When the Florida Supreme Court placed a time-post in the first ruling to guide the manual recount to stay within the “safe harbor” date it was viewed as an unauthorized intrusion by the U.S. Supreme Court. By the same fabric of this reasoning, would not writing rules or standards to expand on the statutory language to guide the determination of a valid ballot, be viewed more so as unauthorized intrusion?

Tracking the groove of the U.S. Supreme Court’s Ruling

The point where opinions diverge is the view of the definition of a legal vote in the Florida Statute. The Florida Supreme Court views that the definition is a practicable standard. The U.S Supreme Court holds that the standard is fine for “an abstract proposition and starting principle,” and that reliance on this definition of a legal vote alone is not sufficient to comply with the requirements of equal protection and due process.

The second point of divergence, concomitant with this, is the view of the nature of the evidence in the ballots. The Florida Supreme Court’s opinion subsumes that the nature of the evidence is not complex. The U.S. Supreme Court holds the opposite view, that it is complex. It observes that the “fact finder confronts a thing, not a person” where you can cross-examine as witness. It suggests that the task of “how to interpret the marks or holes or scratches on an inanimate object, a piece of cardboard or paper” requires special skill or expertise. The U.S. Supreme Court expresses this concern by noting that “the canvassing boards were forced to pull together ad hoc teams comprised of judges from various Circuits who had no previous training in handling and interpreting ballots.”

Reading a ballot

A basic ballot design offers a multiple choice to an office or a proposition. The idea of the design is to give a voter an uncomplicated and an unambiguous way to mark at the appropriate box next to his or her choice. Likewise, it gives a reviewer an uncomplicated and an unambiguous way to read who gets the vote (the intent of the voter) in counting. For instance in a classic paper ballot, the instruction tells a voter to mark his or her choice with an “X” in the box. However clear the instruction, some voters may still mark it with a check mark, or with a less than perfect “X,” like a “V” or “Y.” The intent of the voter is clearly understood even though election officials may quarrel about the carelessly marked “X” or the check mark.

> **Information provided**
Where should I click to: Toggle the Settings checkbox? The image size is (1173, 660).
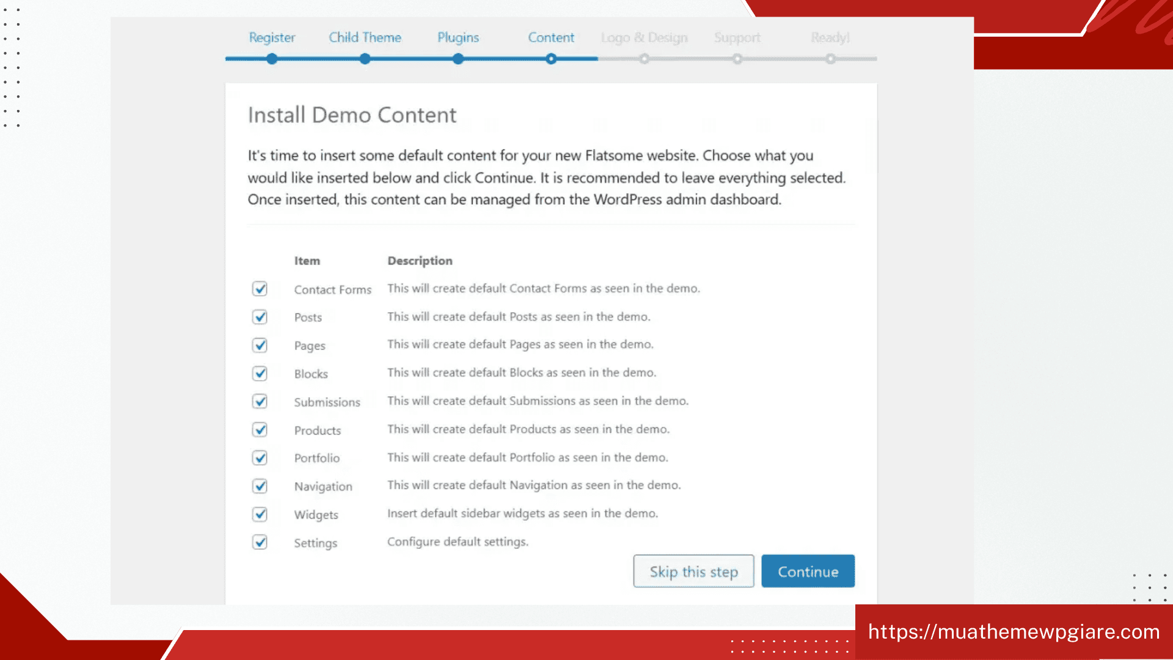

> **Given problem A**
From the recount commentary, reproduce the part that opens with the words containing "Reading a ballot" and closes with "the check mark.".
> **Given problem B**
Answer these questions using the recount commentary:
(i) What step in the Florida Supreme Court's first ruling did the U.S. Supreme Court view as an unauthorized intrusion?
(ii) Who made up the ad hoc teams that the canvassing boards were forced to pull together?
(iii) In a classic paper ballot, how does the instruction tell a voter to mark a choice?
> **Given problem C**
According to the recount commentary, why does the U.S. Supreme Court consider the evidence in the ballots complex?

> **Task output A**
Reading a ballot

A basic ballot design offers a multiple choice to an office or a proposition. The idea of the design is to give a voter an uncomplicated and an unambiguous way to mark at the appropriate box next to his or her choice. Likewise, it gives a reviewer an uncomplicated and an unambiguous way to read who gets the vote (the intent of the voter) in counting. For instance in a classic paper ballot, the instruction tells a voter to mark his or her choice with an “X” in the box. However clear the instruction, some voters may still mark it with a check mark, or with a less than perfect “X,” like a “V” or “Y.” The intent of the voter is clearly understood even though election officials may quarrel about the carelessly marked “X” or the check mark.

> **Task output B**
(i) Placing a time-post to guide the manual recount so it would stay within the "safe harbor" date.
(ii) Judges from various Circuits who had no previous training in handling and interpreting ballots.
(iii) With an "X" in the box.

> **Task output C**
The fact finder confronts a thing rather than a person who can be cross-examined as a witness. Interpreting the marks, holes, or scratches on a piece of cardboard or paper therefore requires special skill or expertise.